▸ Exercise goal
Where the records below reach the line containing "You are a computer-use", start transcribing, and end with the line containing "Instruction: Click the", exactly and with nothing else added.

▸ The data
+++

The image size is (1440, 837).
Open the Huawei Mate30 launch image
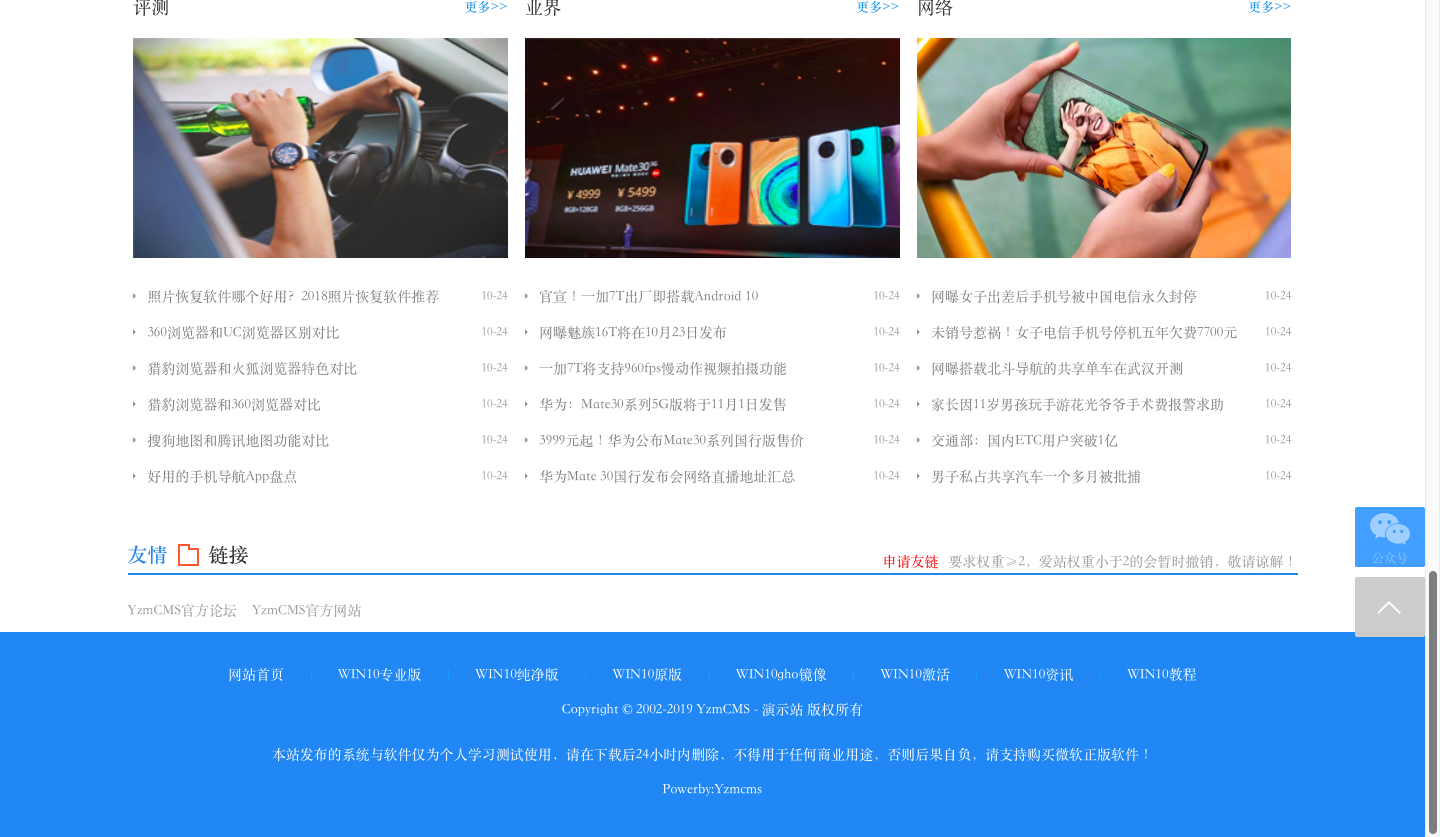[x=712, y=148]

+++

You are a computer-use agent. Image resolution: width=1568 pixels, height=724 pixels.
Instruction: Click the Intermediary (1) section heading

+++

▸ Exercise solution
You are a computer-use agent. Image resolution: width=1568 pixels, height=724 pixels.
Instruction: Click the Intermediary (1) section heading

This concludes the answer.